Текст страницы:
************
Очерки сравнительного религиоведения

Значительная часть результатов морфологического анализа и методологических выводов этой книги составила предмет нашего курса истории религий в Бухарестском университете и двух курсов лекций, прочитанных нами в Ecole des Hautes Etudes в Сорбонне (Recherches sur la morphologie du sacré, 1946, Recherches sur la sructure des mythes, 1948). Для английского издания были сделаны поправки в тексте, внесены дополнения в библиографию.

Мирча Элиаде

Глава I. ПОДСТУПЫ: СТРУКТУРА И МОРФОЛОГИЯ САКРАЛЬНОГО

1. «САКРАЛЬНОЕ» И «ПРОФАННОЕ»[1]

Все предпринятые до сих пор попытки дать определение феномена религиозного имеют между собой нечто общее: каждое из этих определений по-своему противополагает друг другу сакральное и религиозную жизнь, с одной стороны, и профанное и мирскую жизнь — с другой. Всякий раз, однако, когда мы пытаемся очертить границы понятия сакрального, мы сталкиваемся с трудностями как теоретическими, так и практическими. Ибо раньше, чем пытаться определить феномен религиозного, необходимо обсудить факты религиозного, прежде всего и по преимуществу те факты, что являют себя «в чистом виде» — те, иначе говоря, которые «просты» и, возможно, более близки к своему источнику. К несчастью, такого рода фактов мы не находим нигде — ни в обществах, историю которых мы знаем, ни у «примитивных» народов, не охваченных современной цивилизацией. Практически везде мы сталкиваемся со сложными религиозными явлениями, предполагающими длительную историческую эволюцию.
************
Сохранённые записи:
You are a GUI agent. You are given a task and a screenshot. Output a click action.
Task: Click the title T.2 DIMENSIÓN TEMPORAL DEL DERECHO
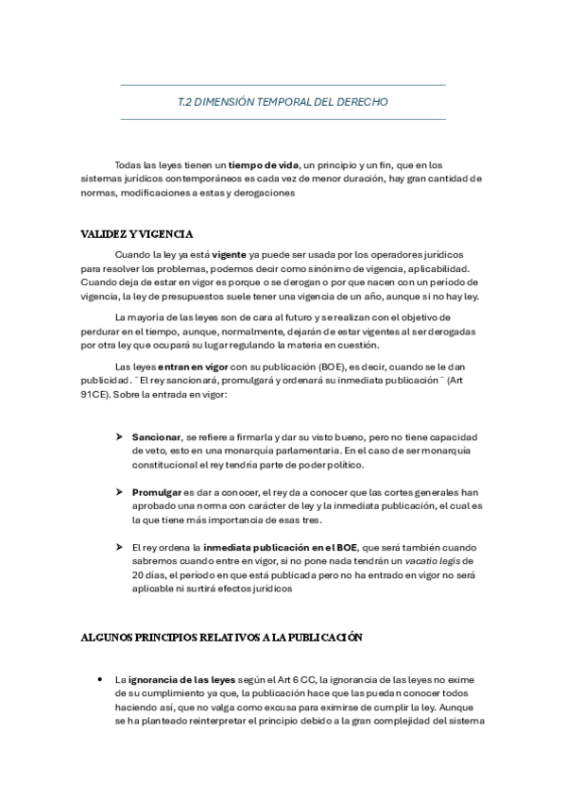(x=283, y=101)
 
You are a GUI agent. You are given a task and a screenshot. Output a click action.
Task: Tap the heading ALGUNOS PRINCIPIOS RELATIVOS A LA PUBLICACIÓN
(x=221, y=638)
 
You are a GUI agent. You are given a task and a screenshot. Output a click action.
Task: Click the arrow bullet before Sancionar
(x=120, y=437)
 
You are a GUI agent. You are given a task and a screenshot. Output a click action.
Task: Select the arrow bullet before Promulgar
(x=120, y=492)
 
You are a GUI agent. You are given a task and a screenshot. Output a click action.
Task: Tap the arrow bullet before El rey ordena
(x=120, y=547)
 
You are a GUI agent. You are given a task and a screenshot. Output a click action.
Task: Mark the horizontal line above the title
(x=283, y=85)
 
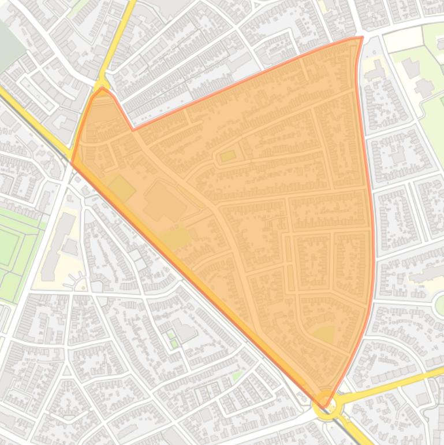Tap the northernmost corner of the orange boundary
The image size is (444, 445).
[361, 38]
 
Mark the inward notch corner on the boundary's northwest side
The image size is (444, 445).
[133, 130]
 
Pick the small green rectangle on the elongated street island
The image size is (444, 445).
[227, 155]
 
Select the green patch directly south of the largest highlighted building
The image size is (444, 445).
[176, 238]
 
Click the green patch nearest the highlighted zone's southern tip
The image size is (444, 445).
[324, 334]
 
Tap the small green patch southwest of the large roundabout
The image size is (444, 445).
[237, 376]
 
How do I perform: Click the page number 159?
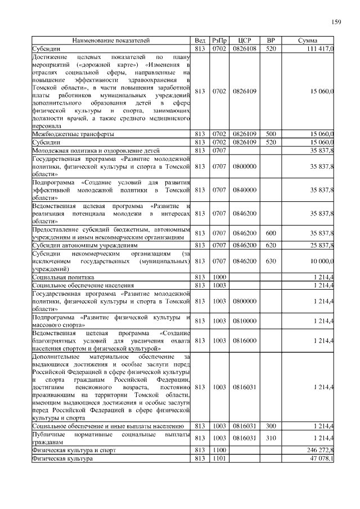click(336, 22)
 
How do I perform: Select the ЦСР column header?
click(244, 41)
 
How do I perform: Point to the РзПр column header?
click(219, 41)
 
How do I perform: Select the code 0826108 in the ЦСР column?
click(244, 49)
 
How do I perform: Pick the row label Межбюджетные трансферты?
click(73, 134)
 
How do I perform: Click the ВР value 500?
click(271, 134)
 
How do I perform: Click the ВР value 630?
click(271, 262)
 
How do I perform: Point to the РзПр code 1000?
click(219, 278)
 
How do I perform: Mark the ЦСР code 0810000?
click(244, 321)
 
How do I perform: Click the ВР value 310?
click(271, 438)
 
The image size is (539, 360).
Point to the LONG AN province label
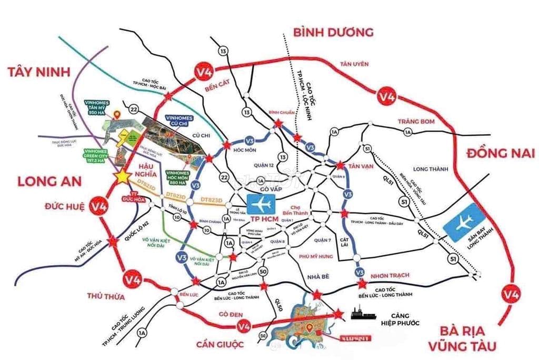(49, 182)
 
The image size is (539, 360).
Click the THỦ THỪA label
(106, 296)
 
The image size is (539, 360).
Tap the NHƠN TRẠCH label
(390, 275)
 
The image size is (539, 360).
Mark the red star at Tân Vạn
(341, 165)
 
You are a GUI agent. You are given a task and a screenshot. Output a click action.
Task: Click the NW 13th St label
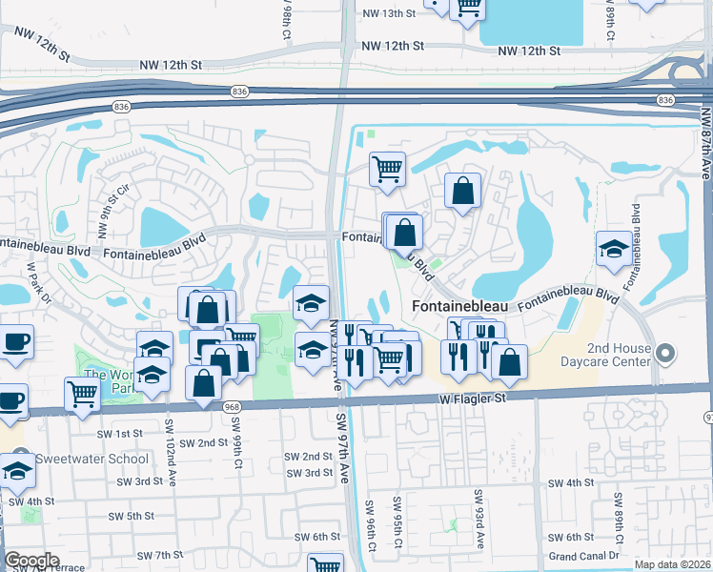coord(391,13)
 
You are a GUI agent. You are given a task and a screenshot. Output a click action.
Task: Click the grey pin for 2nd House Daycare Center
coord(666,355)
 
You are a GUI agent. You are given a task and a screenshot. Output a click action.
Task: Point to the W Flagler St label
coord(472,398)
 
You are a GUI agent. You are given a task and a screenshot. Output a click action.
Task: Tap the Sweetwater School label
coord(92,459)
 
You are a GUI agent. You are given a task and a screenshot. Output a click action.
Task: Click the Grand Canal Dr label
coord(584,556)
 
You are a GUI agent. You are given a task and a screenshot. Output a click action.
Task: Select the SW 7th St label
coord(159,555)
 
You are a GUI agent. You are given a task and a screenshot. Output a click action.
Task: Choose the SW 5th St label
coord(131,516)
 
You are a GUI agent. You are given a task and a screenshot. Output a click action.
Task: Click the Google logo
coord(32,561)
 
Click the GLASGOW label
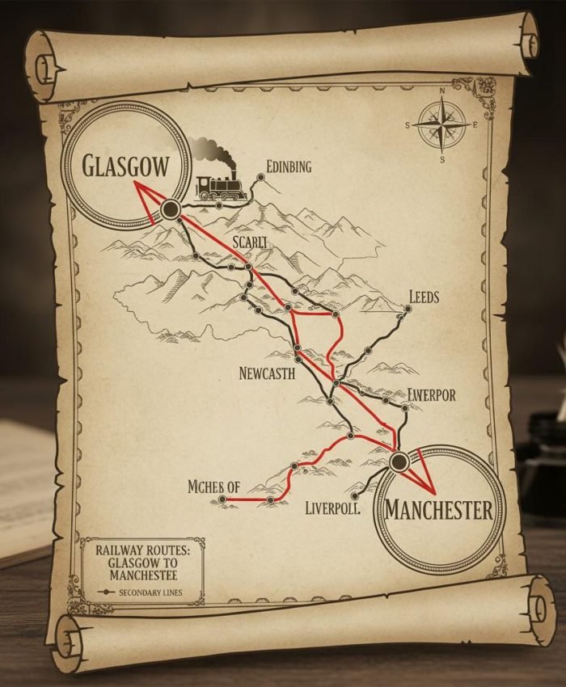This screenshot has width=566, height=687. pos(127,166)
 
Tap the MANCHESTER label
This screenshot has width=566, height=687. pos(438,510)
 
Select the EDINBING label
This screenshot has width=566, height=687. pos(289,166)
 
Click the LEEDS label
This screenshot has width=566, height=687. pos(424,297)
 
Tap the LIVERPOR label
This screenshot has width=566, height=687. pos(431,395)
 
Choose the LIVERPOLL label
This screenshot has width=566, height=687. pos(332,508)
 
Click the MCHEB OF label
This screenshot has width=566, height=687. pos(213,487)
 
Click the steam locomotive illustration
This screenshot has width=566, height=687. pos(222,188)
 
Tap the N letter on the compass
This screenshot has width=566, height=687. pos(442,91)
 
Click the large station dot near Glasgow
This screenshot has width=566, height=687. pos(170,210)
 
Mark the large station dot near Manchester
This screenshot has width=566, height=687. pos(398,462)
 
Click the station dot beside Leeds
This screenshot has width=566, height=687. pos(407,307)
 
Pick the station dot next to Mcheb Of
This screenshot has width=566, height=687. pos(222,500)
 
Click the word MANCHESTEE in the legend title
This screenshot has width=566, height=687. pos(142,575)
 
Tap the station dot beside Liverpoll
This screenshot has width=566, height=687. pos(355,496)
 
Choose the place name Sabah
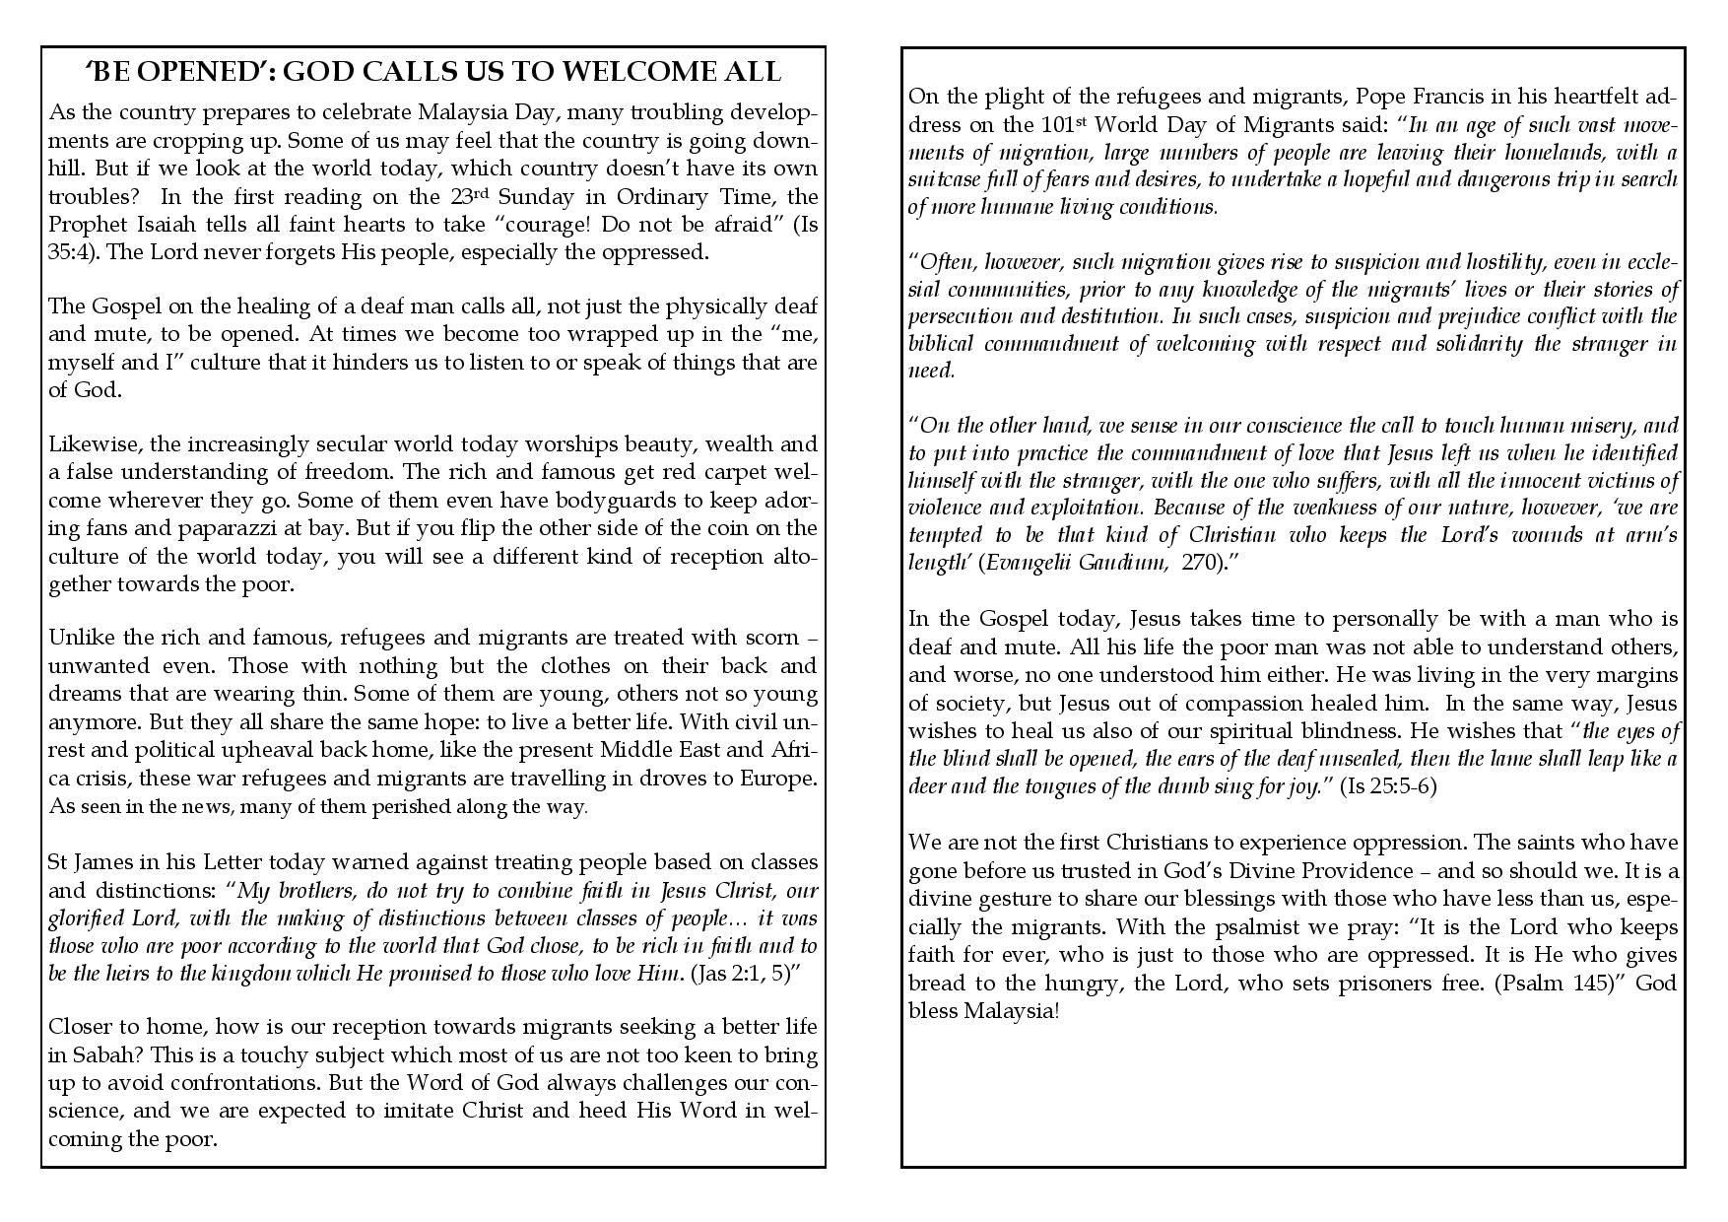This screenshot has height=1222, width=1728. pos(97,1055)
************
Описание задания: Продублируйте текст о сакральном и профанном целиком, ничего в нём не меняя. Список здесь ни при чём.

Письменный ответ:
Очерки сравнительного религиоведения

Значительная часть результатов морфологического анализа и методологических выводов этой книги составила предмет нашего курса истории религий в Бухарестском университете и двух курсов лекций, прочитанных нами в Ecole des Hautes Etudes в Сорбонне (Recherches sur la morphologie du sacré, 1946, Recherches sur la sructure des mythes, 1948). Для английского издания были сделаны поправки в тексте, внесены дополнения в библиографию.

Мирча Элиаде

Глава I. ПОДСТУПЫ: СТРУКТУРА И МОРФОЛОГИЯ САКРАЛЬНОГО

1. «САКРАЛЬНОЕ» И «ПРОФАННОЕ»[1]

Все предпринятые до сих пор попытки дать определение феномена религиозного имеют между собой нечто общее: каждое из этих определений по-своему противополагает друг другу сакральное и религиозную жизнь, с одной стороны, и профанное и мирскую жизнь — с другой. Всякий раз, однако, когда мы пытаемся очертить границы понятия сакрального, мы сталкиваемся с трудностями как теоретическими, так и практическими. Ибо раньше, чем пытаться определить феномен религиозного, необходимо обсудить факты религиозного, прежде всего и по преимуществу те факты, что являют себя «в чистом виде» — те, иначе говоря, которые «просты» и, возможно, более близки к своему источнику. К несчастью, такого рода фактов мы не находим нигде — ни в обществах, историю которых мы знаем, ни у «примитивных» народов, не охваченных современной цивилизацией. Практически везде мы сталкиваемся со сложными религиозными явлениями, предполагающими длительную историческую эволюцию.